_Exercise instructions_
The line containing "Task: Open reactions" marks the start. Return it and every later line of the listing below exactly, ending with the last one.

_Record set_
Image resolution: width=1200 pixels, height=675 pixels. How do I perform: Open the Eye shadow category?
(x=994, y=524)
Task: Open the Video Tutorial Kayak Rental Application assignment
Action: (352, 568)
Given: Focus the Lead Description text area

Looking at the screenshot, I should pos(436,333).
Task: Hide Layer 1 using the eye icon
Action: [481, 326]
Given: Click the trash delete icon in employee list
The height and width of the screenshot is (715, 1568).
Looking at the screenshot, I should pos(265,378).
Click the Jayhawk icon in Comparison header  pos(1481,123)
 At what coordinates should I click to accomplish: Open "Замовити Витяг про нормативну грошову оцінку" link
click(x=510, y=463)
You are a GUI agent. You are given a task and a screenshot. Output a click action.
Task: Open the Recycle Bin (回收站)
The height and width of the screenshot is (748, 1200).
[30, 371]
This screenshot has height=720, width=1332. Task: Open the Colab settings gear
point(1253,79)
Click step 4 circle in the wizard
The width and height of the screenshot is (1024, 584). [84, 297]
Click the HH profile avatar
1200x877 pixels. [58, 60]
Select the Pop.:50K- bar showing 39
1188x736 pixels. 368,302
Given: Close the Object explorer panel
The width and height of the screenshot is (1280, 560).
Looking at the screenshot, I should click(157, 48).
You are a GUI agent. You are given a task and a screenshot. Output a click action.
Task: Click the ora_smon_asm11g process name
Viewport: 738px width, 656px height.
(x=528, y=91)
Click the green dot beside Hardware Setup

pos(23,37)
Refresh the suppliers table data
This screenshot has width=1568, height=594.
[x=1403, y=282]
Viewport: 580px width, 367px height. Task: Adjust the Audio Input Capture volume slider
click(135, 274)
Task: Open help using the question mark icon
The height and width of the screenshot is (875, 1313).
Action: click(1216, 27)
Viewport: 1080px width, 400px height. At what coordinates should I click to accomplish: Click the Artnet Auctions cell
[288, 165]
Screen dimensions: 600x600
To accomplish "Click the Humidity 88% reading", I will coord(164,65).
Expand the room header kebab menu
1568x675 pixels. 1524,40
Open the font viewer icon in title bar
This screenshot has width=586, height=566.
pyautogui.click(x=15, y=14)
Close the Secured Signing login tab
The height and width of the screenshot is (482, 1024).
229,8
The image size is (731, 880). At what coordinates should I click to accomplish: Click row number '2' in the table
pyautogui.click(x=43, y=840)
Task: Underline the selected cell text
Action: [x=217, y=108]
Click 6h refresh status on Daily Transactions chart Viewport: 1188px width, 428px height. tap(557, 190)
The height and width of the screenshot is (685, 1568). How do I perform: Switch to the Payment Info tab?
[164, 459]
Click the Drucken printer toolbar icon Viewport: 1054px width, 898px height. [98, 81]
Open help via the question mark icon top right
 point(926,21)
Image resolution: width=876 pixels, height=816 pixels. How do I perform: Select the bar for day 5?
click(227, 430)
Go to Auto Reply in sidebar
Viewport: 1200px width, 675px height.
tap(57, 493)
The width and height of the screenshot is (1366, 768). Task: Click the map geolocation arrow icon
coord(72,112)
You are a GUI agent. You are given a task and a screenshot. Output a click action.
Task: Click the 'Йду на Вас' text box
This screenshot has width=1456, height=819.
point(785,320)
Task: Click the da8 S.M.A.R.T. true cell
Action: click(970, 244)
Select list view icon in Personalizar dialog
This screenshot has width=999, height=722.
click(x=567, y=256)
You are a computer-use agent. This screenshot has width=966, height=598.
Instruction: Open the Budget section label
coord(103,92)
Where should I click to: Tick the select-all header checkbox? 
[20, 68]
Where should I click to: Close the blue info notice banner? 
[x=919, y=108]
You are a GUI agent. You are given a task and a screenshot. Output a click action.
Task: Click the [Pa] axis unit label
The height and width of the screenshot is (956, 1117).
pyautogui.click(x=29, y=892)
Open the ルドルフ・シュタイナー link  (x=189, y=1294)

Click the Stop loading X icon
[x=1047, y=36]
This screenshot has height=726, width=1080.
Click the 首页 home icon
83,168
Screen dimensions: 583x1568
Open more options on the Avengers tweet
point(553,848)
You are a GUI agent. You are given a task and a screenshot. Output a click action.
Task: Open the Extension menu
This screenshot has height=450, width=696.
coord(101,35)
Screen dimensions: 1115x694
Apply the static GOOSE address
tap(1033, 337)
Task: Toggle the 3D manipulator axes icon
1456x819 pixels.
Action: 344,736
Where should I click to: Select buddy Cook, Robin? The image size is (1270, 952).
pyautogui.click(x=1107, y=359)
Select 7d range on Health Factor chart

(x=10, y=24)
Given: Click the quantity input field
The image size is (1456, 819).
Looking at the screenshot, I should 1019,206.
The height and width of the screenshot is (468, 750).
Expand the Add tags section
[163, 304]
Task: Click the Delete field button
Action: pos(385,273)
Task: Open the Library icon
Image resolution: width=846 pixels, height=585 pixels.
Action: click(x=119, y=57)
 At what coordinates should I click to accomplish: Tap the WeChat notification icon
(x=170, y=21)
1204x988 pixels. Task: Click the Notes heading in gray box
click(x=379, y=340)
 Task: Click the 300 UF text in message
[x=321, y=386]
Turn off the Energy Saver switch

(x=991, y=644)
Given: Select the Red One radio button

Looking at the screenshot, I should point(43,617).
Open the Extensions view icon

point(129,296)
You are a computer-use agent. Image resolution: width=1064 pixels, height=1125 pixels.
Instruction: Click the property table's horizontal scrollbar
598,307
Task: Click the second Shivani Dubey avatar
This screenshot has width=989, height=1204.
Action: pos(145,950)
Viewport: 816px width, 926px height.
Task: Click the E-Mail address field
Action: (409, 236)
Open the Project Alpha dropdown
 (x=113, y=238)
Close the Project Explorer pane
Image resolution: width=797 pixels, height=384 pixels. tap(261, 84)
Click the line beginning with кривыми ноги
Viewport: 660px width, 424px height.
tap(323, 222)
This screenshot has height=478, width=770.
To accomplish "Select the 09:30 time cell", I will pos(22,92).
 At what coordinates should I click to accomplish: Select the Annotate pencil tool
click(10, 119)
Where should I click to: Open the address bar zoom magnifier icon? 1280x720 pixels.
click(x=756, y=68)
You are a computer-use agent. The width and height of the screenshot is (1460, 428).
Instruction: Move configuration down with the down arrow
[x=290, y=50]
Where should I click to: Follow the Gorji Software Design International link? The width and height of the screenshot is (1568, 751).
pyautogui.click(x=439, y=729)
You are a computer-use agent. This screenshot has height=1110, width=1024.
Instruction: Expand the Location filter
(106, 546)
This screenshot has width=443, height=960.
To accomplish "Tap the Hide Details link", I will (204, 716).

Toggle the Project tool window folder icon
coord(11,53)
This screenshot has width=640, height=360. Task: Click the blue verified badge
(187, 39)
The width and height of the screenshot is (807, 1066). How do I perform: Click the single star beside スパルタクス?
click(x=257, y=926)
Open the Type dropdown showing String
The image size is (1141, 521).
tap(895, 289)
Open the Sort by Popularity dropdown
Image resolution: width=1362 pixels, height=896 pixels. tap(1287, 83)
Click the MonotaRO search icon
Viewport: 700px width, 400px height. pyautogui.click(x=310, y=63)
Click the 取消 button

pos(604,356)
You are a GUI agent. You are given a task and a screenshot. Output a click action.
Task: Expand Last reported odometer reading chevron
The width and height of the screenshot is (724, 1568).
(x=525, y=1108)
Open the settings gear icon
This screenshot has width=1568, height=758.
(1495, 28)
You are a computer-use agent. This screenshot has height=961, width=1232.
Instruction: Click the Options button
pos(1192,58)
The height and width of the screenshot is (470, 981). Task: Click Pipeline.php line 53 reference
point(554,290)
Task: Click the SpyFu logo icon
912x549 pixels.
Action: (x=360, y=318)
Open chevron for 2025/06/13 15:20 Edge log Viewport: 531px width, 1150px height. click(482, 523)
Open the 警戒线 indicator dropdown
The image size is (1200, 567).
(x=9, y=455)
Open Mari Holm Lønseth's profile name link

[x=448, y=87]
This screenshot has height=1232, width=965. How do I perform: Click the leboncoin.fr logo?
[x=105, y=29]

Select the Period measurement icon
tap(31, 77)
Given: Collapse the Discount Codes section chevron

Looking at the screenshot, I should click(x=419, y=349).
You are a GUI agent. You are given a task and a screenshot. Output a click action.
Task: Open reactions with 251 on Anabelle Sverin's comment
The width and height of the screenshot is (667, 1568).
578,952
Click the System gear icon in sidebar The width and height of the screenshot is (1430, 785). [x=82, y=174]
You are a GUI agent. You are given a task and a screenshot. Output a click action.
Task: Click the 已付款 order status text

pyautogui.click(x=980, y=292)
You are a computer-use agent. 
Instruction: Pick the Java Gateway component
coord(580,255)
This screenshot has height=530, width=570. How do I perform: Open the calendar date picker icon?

_Finished task_
Task: Open reactions with 251 on Anabelle Sverin's comment
The width and height of the screenshot is (667, 1568).
578,952
Click the System gear icon in sidebar The width and height of the screenshot is (1430, 785). [x=82, y=174]
You are a GUI agent. You are given a task and a screenshot. Output a click action.
Task: Click the 已付款 order status text

pyautogui.click(x=980, y=292)
You are a computer-use agent. 
Instruction: Pick the Java Gateway component
coord(580,255)
This screenshot has height=530, width=570. How do I perform: Open the calendar date picker icon?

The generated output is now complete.